ALTERATION OF THE ADENINE NUCLEOTIDE RESPONSE AND INCREASED RUBISCO ACTIVATION ACTIVITY OF ARABIDOPSIS RUBISCO ACTIVASE BY SITE-DIRECTED MUTAGENESIS

Authors: KALLIS, RUSSELL - PLANT BIOLOGY UOFI URBANA; EWY, ROBERT; PORTIS JR, ARCHIE

Submitted to: Plant Physiology
Publication Type: Peer Reviewed Journal
Publication Acceptance Date: 4/4/2000
Publication Date: 7/1/2000
Citation: Kallis, R.P., Ewy, R.G., Portis Jr, A.R. 2000. Alteration of the adenine nucleotide response and increased rubisco activation activity of arabidopsis rubisco activase by side-directed mutagenesis. Plant Physiology. 123:1077-1086.

Interpretive Summary: The activity of Rubisco, the enzyme that captures carbon dioxide, often limits photosynthesis, the process by which plants use light energy from the sun to make carbohydrates for growth from carbon dioxide and water. The activity of Rubisco is determined and hence regulated by another enzyme known as Rubisco activase. Rubisco activity might be increased to improve plant growth by altering its regulation. In this study, we found that mutations in a critical domain of the Rubisco activase protein increased its activity and altered its response to an important regulatory factor. This information will benefit scientists attempting to modify the properties and regulation of Rubisco in ways beneficial for increased photosynthesis by crop plants.

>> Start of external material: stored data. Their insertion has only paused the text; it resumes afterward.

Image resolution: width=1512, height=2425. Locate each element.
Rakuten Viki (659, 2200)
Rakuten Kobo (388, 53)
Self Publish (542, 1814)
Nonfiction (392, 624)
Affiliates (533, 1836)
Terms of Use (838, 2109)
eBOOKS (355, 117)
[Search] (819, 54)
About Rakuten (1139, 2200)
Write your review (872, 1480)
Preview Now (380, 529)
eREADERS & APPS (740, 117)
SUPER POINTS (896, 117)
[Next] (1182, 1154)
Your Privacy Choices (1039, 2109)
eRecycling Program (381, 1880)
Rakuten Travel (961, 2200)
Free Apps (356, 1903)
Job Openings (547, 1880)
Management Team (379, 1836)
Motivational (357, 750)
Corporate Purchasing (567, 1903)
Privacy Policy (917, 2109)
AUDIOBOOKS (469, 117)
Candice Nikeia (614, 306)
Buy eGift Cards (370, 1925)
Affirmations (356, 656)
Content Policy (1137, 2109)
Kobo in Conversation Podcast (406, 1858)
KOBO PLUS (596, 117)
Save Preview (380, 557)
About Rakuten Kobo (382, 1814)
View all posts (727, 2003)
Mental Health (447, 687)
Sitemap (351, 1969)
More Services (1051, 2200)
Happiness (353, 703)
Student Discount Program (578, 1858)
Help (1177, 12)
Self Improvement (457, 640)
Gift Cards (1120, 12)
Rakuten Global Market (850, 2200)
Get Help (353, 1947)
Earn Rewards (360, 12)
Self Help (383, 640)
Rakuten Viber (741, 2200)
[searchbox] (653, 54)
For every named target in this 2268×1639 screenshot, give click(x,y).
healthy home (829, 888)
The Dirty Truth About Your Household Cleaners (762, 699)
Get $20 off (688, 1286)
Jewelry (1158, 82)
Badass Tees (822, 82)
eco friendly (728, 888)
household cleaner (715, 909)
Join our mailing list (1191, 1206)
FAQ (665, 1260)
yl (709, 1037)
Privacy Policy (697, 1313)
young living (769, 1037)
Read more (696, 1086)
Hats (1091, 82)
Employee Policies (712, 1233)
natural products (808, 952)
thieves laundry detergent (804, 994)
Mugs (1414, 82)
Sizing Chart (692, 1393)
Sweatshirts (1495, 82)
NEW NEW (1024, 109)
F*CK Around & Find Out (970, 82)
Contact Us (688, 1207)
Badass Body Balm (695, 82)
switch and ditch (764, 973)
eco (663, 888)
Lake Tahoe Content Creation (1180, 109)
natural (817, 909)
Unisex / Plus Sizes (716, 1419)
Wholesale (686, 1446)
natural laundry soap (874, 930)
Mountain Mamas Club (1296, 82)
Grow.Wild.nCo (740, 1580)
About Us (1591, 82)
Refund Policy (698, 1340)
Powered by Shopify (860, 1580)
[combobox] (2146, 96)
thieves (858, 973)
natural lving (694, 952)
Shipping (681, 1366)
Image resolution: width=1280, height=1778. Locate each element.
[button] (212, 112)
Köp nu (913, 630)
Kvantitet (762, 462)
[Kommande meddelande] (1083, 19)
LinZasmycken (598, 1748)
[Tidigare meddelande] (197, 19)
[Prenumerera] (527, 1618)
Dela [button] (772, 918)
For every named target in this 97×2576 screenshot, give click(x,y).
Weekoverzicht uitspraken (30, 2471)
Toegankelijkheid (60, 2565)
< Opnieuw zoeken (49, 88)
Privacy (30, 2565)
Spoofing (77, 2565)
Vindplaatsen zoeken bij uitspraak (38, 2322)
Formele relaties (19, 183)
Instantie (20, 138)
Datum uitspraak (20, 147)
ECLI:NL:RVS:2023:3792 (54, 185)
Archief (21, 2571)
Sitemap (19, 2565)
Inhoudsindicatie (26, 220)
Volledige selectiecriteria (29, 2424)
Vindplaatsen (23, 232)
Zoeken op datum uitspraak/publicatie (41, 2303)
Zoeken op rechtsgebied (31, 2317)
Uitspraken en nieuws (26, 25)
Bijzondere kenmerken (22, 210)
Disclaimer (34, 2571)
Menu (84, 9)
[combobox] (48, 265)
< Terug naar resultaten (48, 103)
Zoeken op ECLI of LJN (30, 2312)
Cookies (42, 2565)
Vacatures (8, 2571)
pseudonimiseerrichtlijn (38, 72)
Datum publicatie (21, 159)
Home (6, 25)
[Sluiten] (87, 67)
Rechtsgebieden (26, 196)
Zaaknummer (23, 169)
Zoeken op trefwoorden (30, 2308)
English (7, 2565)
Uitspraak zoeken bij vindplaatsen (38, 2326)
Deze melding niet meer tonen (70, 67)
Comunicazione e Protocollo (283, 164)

Technical Abstract: Arabidopsis ribulose-1,5-bisphosphate carboxylase/oxygenase (Rubisco) was activated in vitro at rates 2-3 fold greater by recombinant Arabidopsis 43-kD Rubisco activase with the amino acid replacements Q111E and Q111D in a phosphate binding loop, G-G-K-G-Q-G-K-S. However, these two mutants exhibited only slightly greater rates of ATP hydrolysis. Activities of Q11D mutant were much less sensitive and those of the Q111E mutant were somewhat less sensitive to inhibition by ADP. Both mutants exhibited higher Rubisco activation activities over they physiological range of ADP/ATP ratios. Mutants with non-polar, polar, and basic residues substituted at position Q111 exhibited rates of Rubisco activation less than the wildtype. Estimates of the relative affinity of the 43-kD wildtype and Q111D, E and S mutants for adenosine nucleotides by a variety of methods revealed that the affinities were the most diminished in the Q111D mutant, although the values obtained with each method varied considerably. The temperature stability of the Q111D and Q111E mutants did not differ markedly from the 43-kD recombinant wildtype, which is somewhat thermolabile. The Q111D and E mutants, expressed in planta, may provide a means to better define the role of ADP/ATP role in regulation of Rubisco activation and photosynthesis rate.